As I mentioned in my last few posts, I guess it is time to "step it up a notch".  I have two more weeks of school and then it will be summer.  As any teacher will tell you, we look forward to the summer break as much (if not more) than the children do.  I already have plans to meet with a personal trainer and incorporate exercise and working out into my lifestyle.  During the summer months, I will have time and energy to devote to this endeavor.  I hope that by the time school resumes in August, I will actually feel about exercise as I currently do about my diet....that it will be just a habit and the way I choose to live my life....not something that I have to do each day.

So...a temporary let-down and depression...but I am still going to keep on going on.  I can't refute the results of how I feel physically and a 4 pound loss is still not that horrible, right?  I mean, if I repeated that every month, a year from now I would be down 50 pounds and very close to my goal weight.
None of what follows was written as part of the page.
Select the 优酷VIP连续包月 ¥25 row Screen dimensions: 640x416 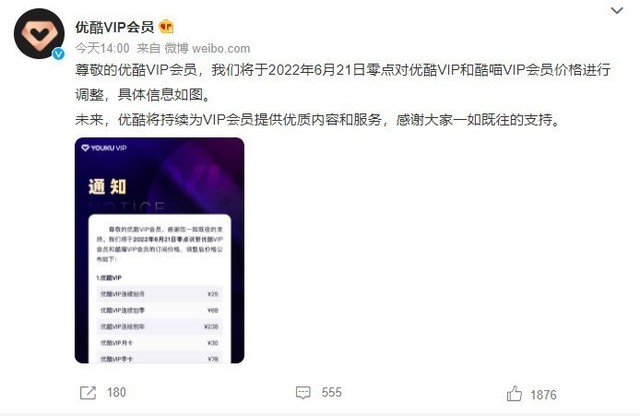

So...continuing on the Paleo path....

Sunday, May 15, 2011

Day 85 - Getting Lax - That's Not Good

I've noticed lately that I am getting a bit sloppy in following my Paleo diet lately.  This is NOT a good sign for me.  I am scared to death I might be at the top of that slippery slope I've written about and I might be in danger of sliding away into the doom and gloom of unhealthy fat-dom again.  I do NOT want that to happen.

What are the things that I am doing that concern me?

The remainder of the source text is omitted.